◆ Problem description
Restate every entry word for word.

━━ Available records

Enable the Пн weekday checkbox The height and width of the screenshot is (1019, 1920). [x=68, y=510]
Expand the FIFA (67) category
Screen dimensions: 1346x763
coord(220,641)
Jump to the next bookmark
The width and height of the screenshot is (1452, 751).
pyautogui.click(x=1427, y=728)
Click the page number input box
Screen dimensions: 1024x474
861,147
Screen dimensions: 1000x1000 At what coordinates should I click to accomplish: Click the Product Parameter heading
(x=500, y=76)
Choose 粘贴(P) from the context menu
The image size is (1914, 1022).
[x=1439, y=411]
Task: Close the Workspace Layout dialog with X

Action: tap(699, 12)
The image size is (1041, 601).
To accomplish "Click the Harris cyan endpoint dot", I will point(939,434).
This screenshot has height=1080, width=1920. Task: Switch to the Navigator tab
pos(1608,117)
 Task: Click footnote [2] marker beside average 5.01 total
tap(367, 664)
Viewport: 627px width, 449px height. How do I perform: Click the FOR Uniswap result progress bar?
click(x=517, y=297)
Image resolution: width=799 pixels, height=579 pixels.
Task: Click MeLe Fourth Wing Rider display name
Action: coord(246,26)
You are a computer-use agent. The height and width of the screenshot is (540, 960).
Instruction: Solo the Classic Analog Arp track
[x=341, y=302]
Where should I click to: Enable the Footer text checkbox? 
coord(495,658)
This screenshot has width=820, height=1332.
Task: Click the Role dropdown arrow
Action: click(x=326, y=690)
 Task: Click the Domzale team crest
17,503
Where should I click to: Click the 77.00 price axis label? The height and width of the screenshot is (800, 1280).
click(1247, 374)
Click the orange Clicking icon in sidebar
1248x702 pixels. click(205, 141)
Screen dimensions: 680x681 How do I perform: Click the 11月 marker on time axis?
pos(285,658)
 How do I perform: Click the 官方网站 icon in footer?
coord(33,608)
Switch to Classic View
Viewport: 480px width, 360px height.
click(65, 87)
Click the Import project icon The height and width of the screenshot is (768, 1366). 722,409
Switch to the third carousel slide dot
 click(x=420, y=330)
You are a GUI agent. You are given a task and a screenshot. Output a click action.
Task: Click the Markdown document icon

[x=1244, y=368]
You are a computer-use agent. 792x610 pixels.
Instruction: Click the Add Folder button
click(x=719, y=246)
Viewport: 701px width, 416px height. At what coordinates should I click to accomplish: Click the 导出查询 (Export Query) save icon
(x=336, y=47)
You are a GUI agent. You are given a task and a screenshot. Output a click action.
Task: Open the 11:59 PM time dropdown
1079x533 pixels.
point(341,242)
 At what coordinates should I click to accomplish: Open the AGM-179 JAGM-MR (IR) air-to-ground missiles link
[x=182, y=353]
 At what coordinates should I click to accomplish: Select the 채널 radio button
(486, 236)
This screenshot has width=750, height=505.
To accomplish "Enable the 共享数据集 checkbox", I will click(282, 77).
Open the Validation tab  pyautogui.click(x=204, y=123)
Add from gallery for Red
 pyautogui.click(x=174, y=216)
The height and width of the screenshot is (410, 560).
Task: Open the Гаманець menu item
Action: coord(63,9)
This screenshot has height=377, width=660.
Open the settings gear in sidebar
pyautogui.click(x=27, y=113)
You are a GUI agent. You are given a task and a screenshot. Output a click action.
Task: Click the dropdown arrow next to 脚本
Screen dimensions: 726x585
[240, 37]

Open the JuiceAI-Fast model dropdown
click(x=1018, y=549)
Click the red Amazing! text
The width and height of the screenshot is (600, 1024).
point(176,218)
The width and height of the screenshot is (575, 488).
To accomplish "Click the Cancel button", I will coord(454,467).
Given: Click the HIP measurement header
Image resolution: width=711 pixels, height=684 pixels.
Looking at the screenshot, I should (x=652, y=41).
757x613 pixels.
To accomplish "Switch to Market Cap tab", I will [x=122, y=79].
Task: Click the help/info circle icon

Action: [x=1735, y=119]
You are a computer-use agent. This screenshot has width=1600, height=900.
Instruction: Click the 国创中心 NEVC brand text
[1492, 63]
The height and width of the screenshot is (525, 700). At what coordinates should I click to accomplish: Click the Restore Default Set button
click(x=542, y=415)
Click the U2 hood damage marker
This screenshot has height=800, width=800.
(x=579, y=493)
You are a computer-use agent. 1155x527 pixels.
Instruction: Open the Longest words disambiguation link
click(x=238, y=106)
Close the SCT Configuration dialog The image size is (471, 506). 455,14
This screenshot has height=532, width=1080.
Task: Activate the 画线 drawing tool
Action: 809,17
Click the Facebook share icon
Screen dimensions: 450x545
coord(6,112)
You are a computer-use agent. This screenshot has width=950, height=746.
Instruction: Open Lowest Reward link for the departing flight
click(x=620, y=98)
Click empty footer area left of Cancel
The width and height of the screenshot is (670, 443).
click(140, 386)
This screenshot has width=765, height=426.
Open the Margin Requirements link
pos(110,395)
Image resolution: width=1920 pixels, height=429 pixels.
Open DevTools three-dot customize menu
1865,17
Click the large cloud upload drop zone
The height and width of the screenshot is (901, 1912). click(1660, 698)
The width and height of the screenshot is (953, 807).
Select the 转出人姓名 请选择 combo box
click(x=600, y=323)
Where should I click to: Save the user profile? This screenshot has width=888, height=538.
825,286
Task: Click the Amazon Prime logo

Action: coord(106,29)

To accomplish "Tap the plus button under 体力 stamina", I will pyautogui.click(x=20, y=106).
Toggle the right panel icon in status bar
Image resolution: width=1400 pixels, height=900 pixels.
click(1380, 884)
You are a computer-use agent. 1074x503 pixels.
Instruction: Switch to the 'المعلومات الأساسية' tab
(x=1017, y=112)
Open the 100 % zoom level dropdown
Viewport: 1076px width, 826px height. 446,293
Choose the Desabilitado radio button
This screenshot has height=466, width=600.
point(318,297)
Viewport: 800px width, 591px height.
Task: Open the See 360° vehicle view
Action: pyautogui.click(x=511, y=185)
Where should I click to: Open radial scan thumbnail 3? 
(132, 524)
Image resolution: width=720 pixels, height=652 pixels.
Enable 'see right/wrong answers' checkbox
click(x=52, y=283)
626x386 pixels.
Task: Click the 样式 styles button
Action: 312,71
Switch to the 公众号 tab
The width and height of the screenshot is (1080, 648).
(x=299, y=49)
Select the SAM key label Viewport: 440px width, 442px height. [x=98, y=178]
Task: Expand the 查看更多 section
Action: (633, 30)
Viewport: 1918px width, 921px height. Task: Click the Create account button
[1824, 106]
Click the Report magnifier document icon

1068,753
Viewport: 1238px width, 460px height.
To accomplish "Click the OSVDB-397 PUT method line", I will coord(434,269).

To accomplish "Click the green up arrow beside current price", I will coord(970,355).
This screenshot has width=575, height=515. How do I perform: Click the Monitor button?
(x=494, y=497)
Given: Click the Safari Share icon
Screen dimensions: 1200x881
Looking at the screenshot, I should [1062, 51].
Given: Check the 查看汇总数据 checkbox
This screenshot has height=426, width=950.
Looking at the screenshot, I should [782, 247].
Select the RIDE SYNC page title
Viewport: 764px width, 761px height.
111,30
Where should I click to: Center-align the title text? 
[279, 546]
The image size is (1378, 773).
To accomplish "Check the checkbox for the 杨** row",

━━━━

◆ Exercise result
Enable the Пн weekday checkbox The height and width of the screenshot is (1019, 1920). [x=68, y=510]
Expand the FIFA (67) category
Screen dimensions: 1346x763
coord(220,641)
Jump to the next bookmark
The width and height of the screenshot is (1452, 751).
pyautogui.click(x=1427, y=728)
Click the page number input box
Screen dimensions: 1024x474
861,147
Screen dimensions: 1000x1000 At what coordinates should I click to accomplish: Click the Product Parameter heading
(x=500, y=76)
Choose 粘贴(P) from the context menu
The image size is (1914, 1022).
[x=1439, y=411]
Task: Close the Workspace Layout dialog with X

Action: tap(699, 12)
The image size is (1041, 601).
To accomplish "Click the Harris cyan endpoint dot", I will point(939,434).
This screenshot has height=1080, width=1920. Task: Switch to the Navigator tab
pos(1608,117)
 Task: Click footnote [2] marker beside average 5.01 total
tap(367, 664)
Viewport: 627px width, 449px height. How do I perform: Click the FOR Uniswap result progress bar?
click(x=517, y=297)
Image resolution: width=799 pixels, height=579 pixels.
Task: Click MeLe Fourth Wing Rider display name
Action: coord(246,26)
You are a computer-use agent. The height and width of the screenshot is (540, 960).
Instruction: Solo the Classic Analog Arp track
[x=341, y=302]
Where should I click to: Enable the Footer text checkbox? 
coord(495,658)
This screenshot has width=820, height=1332.
Task: Click the Role dropdown arrow
Action: click(x=326, y=690)
 Task: Click the Domzale team crest
17,503
Where should I click to: Click the 77.00 price axis label? The height and width of the screenshot is (800, 1280).
click(1247, 374)
Click the orange Clicking icon in sidebar
1248x702 pixels. click(205, 141)
Screen dimensions: 680x681 How do I perform: Click the 11月 marker on time axis?
pos(285,658)
 How do I perform: Click the 官方网站 icon in footer?
coord(33,608)
Switch to Classic View
Viewport: 480px width, 360px height.
click(65, 87)
Click the Import project icon The height and width of the screenshot is (768, 1366). 722,409
Switch to the third carousel slide dot
 click(x=420, y=330)
You are a GUI agent. You are given a task and a screenshot. Output a click action.
Task: Click the Markdown document icon

[x=1244, y=368]
You are a computer-use agent. 792x610 pixels.
Instruction: Click the Add Folder button
click(x=719, y=246)
Viewport: 701px width, 416px height. At what coordinates should I click to accomplish: Click the 导出查询 (Export Query) save icon
(x=336, y=47)
You are a GUI agent. You are given a task and a screenshot. Output a click action.
Task: Open the 11:59 PM time dropdown
1079x533 pixels.
point(341,242)
 At what coordinates should I click to accomplish: Open the AGM-179 JAGM-MR (IR) air-to-ground missiles link
[x=182, y=353]
 At what coordinates should I click to accomplish: Select the 채널 radio button
(486, 236)
This screenshot has width=750, height=505.
To accomplish "Enable the 共享数据集 checkbox", I will click(282, 77).
Open the Validation tab  pyautogui.click(x=204, y=123)
Add from gallery for Red
 pyautogui.click(x=174, y=216)
The height and width of the screenshot is (410, 560).
Task: Open the Гаманець menu item
Action: coord(63,9)
This screenshot has height=377, width=660.
Open the settings gear in sidebar
pyautogui.click(x=27, y=113)
You are a GUI agent. You are given a task and a screenshot. Output a click action.
Task: Click the dropdown arrow next to 脚本
Screen dimensions: 726x585
[240, 37]

Open the JuiceAI-Fast model dropdown
click(x=1018, y=549)
Click the red Amazing! text
The width and height of the screenshot is (600, 1024).
point(176,218)
The width and height of the screenshot is (575, 488).
To accomplish "Click the Cancel button", I will coord(454,467).
Given: Click the HIP measurement header
Image resolution: width=711 pixels, height=684 pixels.
Looking at the screenshot, I should (x=652, y=41).
757x613 pixels.
To accomplish "Switch to Market Cap tab", I will [x=122, y=79].
Task: Click the help/info circle icon

Action: [x=1735, y=119]
You are a computer-use agent. This screenshot has width=1600, height=900.
Instruction: Click the 国创中心 NEVC brand text
[1492, 63]
The height and width of the screenshot is (525, 700). At what coordinates should I click to accomplish: Click the Restore Default Set button
click(x=542, y=415)
Click the U2 hood damage marker
This screenshot has height=800, width=800.
(x=579, y=493)
You are a computer-use agent. 1155x527 pixels.
Instruction: Open the Longest words disambiguation link
click(x=238, y=106)
Close the SCT Configuration dialog The image size is (471, 506). 455,14
This screenshot has height=532, width=1080.
Task: Activate the 画线 drawing tool
Action: 809,17
Click the Facebook share icon
Screen dimensions: 450x545
coord(6,112)
You are a computer-use agent. This screenshot has width=950, height=746.
Instruction: Open Lowest Reward link for the departing flight
click(x=620, y=98)
Click empty footer area left of Cancel
The width and height of the screenshot is (670, 443).
click(140, 386)
This screenshot has width=765, height=426.
Open the Margin Requirements link
pos(110,395)
Image resolution: width=1920 pixels, height=429 pixels.
Open DevTools three-dot customize menu
1865,17
Click the large cloud upload drop zone
The height and width of the screenshot is (901, 1912). click(1660, 698)
The width and height of the screenshot is (953, 807).
Select the 转出人姓名 请选择 combo box
click(x=600, y=323)
Where should I click to: Save the user profile? This screenshot has width=888, height=538.
825,286
Task: Click the Amazon Prime logo

Action: coord(106,29)

To accomplish "Tap the plus button under 体力 stamina", I will pyautogui.click(x=20, y=106).
Toggle the right panel icon in status bar
Image resolution: width=1400 pixels, height=900 pixels.
click(1380, 884)
You are a computer-use agent. 1074x503 pixels.
Instruction: Switch to the 'المعلومات الأساسية' tab
(x=1017, y=112)
Open the 100 % zoom level dropdown
Viewport: 1076px width, 826px height. 446,293
Choose the Desabilitado radio button
This screenshot has height=466, width=600.
point(318,297)
Viewport: 800px width, 591px height.
Task: Open the See 360° vehicle view
Action: pyautogui.click(x=511, y=185)
Where should I click to: Open radial scan thumbnail 3? 
(132, 524)
Image resolution: width=720 pixels, height=652 pixels.
Enable 'see right/wrong answers' checkbox
click(x=52, y=283)
626x386 pixels.
Task: Click the 样式 styles button
Action: 312,71
Switch to the 公众号 tab
The width and height of the screenshot is (1080, 648).
(x=299, y=49)
Select the SAM key label Viewport: 440px width, 442px height. [x=98, y=178]
Task: Expand the 查看更多 section
Action: (633, 30)
Viewport: 1918px width, 921px height. Task: Click the Create account button
[1824, 106]
Click the Report magnifier document icon

1068,753
Viewport: 1238px width, 460px height.
To accomplish "Click the OSVDB-397 PUT method line", I will coord(434,269).

To accomplish "Click the green up arrow beside current price", I will coord(970,355).
This screenshot has width=575, height=515. How do I perform: Click the Monitor button?
(x=494, y=497)
Given: Click the Safari Share icon
Screen dimensions: 1200x881
Looking at the screenshot, I should [1062, 51].
Given: Check the 查看汇总数据 checkbox
This screenshot has height=426, width=950.
Looking at the screenshot, I should [782, 247].
Select the RIDE SYNC page title
Viewport: 764px width, 761px height.
111,30
Where should I click to: Center-align the title text? 
[279, 546]
The image size is (1378, 773).
To accomplish "Check the checkbox for the 杨** row",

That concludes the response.